Prévoir l’imprévu

Par Jean-Paul VANDERLINDEN
Comment citer cet article
Jean-Paul VANDERLINDEN, "Prévoir l’imprévu", CERISCOPE Environnement, 2014, [en ligne], consulté le 25/04/2024, URL : http://ceriscope.sciences-po.fr/environnement/content/prevoir-l-imprevu

Un exemple d’application d’une approche par la scénarisation des questions d’environnement dans un contexte de relations internationales est celui du GIEC. Dans le cadre du résumé pour décideurs du « Rapport spécial du GIEC – Scénarios d’émission », on peut notamment lire :

« Les émissions futures de gaz à effet de serre sont le produit de systèmes dynamiques très complexes déterminés par des forces motrices telles que la croissance démographique, le développement socio-économique et l’évolution technologique. Leur évolution future est hautement incertaine. Les scenarios sont des images diverses du déroulement possible du futur et ils constituent un outil approprié pour analyser comment des forces motrices peuvent influer sur les émissions futures et pour évaluer les incertitudes connexes. » (GIEC 2000)
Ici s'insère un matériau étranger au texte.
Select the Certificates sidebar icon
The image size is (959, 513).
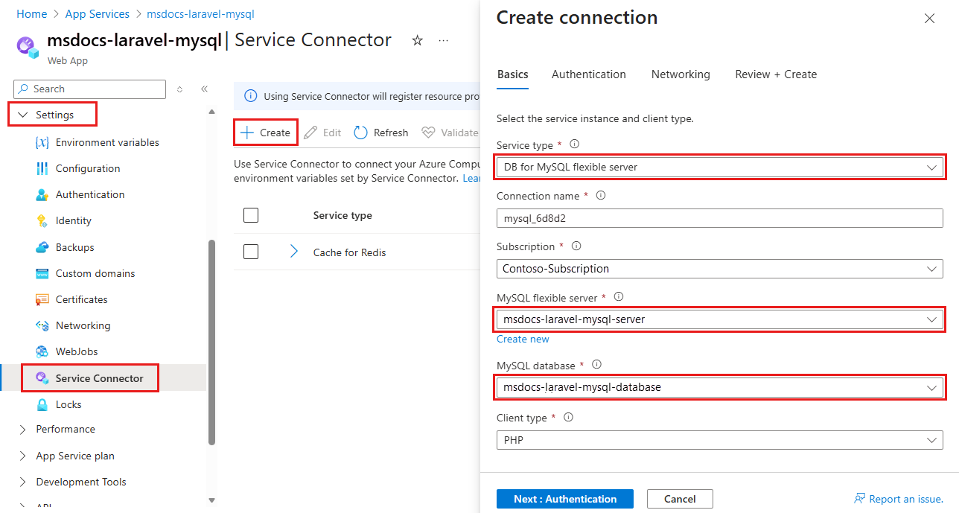coord(44,299)
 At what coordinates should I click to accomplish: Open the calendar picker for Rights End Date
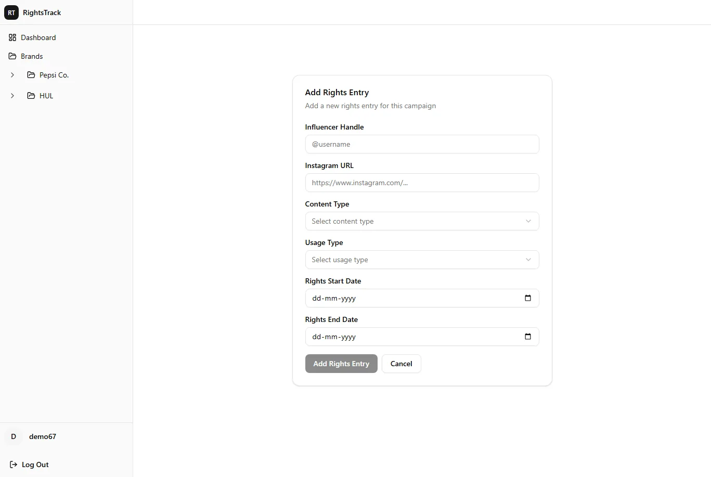click(527, 337)
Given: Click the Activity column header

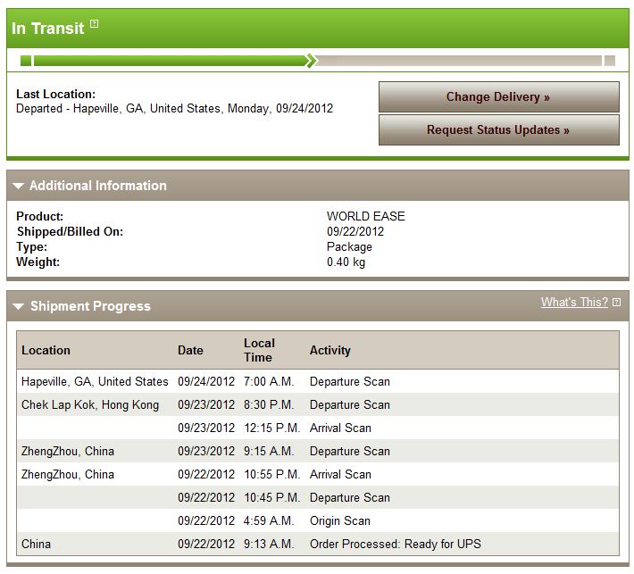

Il s’agit dans ce cas-ci d’un exemple de scénarisation établi afin de faire face à une incertitude liée à la volition. En effet, ce qui est invoqué c’est la complexité des forces motrices en présence, dont l’évolution future est hautement incertaine en raison des choix humains. Ces scénarios, portant sur les émissions, sont ensuite utilisés comme données sur le forçage anthropique potentiel du système climatique. A partir des scénarios climatiques qui en découlent, il est possible d’en envisager les impacts potentiels. Au-delà du caractère formel et assez technique de l’établissement des scénarios par le GIEC, certains éléments méritent d’être soulignés.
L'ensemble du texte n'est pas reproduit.